#### [ACTION ITEM]
Can you reproduce the part of the material that opens with the line containing "Identify the location of y-tick-label: 40." and closes with the line containing "Image resolution: width=1080", both lines included, with the requests left as they are and every coordinate in the answers rescaled by 1.2 and rounded to a whole number (halves up)? Give only those lines.

- - -

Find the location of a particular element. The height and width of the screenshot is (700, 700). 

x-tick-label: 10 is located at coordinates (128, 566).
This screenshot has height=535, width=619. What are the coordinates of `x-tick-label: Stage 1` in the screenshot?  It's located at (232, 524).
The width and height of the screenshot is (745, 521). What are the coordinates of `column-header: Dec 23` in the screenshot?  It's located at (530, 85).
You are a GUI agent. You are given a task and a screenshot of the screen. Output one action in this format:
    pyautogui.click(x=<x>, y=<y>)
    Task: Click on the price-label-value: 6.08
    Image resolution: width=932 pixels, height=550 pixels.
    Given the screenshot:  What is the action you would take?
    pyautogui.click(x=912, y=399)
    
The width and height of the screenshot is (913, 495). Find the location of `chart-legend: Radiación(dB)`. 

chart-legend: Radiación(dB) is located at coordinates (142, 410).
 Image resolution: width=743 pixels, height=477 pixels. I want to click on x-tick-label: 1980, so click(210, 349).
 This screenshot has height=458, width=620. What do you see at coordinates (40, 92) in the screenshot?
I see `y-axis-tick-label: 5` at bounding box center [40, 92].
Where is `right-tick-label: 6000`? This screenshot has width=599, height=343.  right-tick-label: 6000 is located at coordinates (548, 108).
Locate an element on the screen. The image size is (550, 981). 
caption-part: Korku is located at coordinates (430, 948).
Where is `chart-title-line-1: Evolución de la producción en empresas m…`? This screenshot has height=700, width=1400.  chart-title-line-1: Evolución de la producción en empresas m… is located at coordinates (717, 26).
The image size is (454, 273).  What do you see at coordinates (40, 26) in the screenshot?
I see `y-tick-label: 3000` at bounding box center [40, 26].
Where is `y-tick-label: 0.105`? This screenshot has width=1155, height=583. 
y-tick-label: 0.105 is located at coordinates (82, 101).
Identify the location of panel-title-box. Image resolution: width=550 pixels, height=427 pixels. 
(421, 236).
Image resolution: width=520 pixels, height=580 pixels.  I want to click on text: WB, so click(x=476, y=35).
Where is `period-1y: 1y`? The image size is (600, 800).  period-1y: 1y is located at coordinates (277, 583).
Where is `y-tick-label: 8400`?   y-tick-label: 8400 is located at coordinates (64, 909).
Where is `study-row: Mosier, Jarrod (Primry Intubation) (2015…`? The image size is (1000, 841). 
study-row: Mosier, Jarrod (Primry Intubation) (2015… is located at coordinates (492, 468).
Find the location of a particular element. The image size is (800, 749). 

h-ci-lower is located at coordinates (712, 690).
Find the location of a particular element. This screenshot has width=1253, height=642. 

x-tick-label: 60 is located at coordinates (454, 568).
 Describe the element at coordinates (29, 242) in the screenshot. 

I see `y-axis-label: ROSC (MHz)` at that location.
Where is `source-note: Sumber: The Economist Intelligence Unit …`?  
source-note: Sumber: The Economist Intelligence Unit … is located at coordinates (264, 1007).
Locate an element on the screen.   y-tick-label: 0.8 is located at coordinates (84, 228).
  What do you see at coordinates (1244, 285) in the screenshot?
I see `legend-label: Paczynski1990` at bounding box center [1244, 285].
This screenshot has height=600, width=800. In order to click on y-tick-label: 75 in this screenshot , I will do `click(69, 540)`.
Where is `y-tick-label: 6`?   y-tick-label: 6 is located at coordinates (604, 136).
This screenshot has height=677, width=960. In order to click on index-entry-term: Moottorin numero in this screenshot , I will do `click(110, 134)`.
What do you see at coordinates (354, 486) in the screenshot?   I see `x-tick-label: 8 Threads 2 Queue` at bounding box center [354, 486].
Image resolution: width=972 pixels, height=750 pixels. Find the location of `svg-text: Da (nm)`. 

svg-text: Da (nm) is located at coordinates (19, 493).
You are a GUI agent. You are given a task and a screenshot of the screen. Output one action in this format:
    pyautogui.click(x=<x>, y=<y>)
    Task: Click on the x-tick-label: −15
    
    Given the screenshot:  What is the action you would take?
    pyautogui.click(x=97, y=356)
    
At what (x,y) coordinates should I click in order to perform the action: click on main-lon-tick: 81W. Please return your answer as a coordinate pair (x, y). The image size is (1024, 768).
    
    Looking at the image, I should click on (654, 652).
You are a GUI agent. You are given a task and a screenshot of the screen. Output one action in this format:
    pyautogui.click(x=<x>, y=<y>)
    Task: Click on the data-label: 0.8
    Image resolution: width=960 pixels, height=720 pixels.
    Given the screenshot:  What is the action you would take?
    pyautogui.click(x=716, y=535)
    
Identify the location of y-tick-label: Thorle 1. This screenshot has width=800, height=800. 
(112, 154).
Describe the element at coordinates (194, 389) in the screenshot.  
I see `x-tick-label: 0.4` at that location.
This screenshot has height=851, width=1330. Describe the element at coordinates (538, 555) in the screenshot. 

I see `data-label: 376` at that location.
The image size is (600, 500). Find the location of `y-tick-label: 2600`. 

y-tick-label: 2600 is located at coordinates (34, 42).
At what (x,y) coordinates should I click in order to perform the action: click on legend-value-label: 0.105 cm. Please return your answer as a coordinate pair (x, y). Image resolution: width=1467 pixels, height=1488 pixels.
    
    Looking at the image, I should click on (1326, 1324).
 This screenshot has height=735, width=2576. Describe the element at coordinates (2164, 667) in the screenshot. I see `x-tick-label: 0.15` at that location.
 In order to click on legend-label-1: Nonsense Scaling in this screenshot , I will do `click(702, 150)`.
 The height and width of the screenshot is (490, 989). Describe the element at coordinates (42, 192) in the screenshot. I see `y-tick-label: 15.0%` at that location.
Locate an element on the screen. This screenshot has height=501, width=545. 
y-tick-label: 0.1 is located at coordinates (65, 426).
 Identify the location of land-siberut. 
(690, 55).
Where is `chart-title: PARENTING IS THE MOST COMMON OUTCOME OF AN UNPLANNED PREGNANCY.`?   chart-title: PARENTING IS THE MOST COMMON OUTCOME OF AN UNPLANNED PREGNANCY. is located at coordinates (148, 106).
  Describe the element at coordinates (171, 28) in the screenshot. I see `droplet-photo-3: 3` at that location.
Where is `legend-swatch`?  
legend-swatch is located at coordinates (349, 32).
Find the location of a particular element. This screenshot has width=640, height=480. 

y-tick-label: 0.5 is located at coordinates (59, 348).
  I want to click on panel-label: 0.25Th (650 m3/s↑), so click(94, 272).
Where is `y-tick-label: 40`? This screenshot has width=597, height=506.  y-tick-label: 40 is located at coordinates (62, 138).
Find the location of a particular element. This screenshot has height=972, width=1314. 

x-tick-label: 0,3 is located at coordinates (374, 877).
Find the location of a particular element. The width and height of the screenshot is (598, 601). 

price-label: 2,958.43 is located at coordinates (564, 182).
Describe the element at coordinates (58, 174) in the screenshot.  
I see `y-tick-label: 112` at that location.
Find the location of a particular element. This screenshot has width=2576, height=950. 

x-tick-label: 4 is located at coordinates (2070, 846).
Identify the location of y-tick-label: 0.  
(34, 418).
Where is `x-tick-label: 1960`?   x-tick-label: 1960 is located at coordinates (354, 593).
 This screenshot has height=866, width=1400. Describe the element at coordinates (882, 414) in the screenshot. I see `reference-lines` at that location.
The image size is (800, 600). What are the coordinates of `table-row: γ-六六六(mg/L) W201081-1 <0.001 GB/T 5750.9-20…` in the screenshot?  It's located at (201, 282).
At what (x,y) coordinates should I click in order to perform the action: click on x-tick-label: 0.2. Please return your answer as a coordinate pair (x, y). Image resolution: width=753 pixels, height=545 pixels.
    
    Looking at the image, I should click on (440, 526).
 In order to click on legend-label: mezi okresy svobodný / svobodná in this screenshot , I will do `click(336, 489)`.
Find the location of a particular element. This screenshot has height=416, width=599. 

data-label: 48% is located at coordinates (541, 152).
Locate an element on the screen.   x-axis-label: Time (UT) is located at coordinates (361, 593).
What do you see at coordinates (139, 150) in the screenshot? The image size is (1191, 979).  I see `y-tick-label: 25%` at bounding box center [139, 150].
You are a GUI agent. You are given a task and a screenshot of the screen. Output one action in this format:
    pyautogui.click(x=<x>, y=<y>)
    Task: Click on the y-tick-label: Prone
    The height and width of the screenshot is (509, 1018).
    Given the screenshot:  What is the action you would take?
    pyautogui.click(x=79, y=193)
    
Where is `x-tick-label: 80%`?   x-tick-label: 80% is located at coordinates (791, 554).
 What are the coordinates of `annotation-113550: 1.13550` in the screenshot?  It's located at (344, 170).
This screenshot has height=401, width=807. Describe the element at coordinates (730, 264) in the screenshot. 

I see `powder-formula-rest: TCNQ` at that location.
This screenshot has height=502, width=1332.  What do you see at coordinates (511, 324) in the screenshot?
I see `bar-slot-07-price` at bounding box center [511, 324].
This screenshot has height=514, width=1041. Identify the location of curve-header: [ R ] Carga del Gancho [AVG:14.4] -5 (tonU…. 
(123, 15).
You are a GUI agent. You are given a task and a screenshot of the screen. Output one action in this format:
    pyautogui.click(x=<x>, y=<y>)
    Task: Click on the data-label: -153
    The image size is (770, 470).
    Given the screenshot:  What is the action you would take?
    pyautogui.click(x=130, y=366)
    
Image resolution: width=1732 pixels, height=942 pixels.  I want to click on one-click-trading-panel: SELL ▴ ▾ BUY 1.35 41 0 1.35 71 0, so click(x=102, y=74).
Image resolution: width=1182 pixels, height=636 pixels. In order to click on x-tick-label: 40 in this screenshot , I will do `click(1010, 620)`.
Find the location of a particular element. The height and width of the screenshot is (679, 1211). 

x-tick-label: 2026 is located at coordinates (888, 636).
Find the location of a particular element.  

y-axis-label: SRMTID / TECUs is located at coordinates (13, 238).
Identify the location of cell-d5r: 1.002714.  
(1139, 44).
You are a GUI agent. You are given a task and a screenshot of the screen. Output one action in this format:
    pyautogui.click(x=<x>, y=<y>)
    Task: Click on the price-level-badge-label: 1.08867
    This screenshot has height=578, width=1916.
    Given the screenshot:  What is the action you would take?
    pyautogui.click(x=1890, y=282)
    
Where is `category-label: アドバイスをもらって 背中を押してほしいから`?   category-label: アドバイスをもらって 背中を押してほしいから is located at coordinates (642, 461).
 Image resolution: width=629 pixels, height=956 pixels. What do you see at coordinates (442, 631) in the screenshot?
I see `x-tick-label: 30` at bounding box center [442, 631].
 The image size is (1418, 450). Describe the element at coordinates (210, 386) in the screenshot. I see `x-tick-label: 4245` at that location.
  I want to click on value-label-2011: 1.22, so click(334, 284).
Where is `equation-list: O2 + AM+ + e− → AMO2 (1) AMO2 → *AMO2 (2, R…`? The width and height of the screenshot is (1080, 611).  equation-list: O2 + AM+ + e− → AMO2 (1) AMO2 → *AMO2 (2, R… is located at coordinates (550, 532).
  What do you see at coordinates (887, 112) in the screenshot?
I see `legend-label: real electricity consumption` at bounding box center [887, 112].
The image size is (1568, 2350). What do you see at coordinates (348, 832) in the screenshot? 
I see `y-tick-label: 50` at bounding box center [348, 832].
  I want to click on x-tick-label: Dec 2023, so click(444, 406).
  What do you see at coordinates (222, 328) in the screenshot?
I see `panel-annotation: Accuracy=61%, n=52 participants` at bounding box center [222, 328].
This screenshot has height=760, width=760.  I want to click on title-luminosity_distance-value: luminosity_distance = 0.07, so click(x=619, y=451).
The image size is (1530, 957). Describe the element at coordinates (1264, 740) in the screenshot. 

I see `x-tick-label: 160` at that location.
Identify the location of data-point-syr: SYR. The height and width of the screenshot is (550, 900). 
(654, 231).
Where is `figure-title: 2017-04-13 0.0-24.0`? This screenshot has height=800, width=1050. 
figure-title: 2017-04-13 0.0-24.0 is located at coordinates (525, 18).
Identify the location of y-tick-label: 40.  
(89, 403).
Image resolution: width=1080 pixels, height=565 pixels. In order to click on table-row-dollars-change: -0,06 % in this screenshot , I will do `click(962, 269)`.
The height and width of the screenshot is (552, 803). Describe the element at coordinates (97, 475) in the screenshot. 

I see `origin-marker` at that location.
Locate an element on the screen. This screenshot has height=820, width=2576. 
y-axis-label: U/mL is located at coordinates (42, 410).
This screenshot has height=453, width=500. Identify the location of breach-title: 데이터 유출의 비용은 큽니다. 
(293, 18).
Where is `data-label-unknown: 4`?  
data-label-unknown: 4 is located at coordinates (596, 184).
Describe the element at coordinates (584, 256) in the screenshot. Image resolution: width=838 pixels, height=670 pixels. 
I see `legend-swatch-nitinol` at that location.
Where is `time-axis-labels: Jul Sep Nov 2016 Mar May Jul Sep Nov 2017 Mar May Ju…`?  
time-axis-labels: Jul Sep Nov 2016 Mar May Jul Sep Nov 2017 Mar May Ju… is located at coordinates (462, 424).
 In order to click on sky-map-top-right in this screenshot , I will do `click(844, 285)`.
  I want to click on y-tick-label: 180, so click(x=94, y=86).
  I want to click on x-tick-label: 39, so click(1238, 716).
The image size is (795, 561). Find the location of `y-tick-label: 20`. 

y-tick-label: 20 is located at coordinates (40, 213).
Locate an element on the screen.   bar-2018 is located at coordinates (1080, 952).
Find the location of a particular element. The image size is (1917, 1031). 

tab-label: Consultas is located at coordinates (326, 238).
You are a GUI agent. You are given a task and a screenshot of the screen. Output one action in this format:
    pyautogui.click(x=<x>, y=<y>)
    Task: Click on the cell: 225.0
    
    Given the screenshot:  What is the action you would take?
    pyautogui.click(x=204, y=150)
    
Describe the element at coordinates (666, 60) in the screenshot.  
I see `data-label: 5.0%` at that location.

- - -

#### [ANSWER TO THE PROBLEM]
Identify the location of y-tick-label: 40.  
(107, 484).
Image resolution: width=1080 pixels, height=565 pixels. In order to click on table-row-dollars-change: -0,06 % in this screenshot , I will do `click(1154, 323)`.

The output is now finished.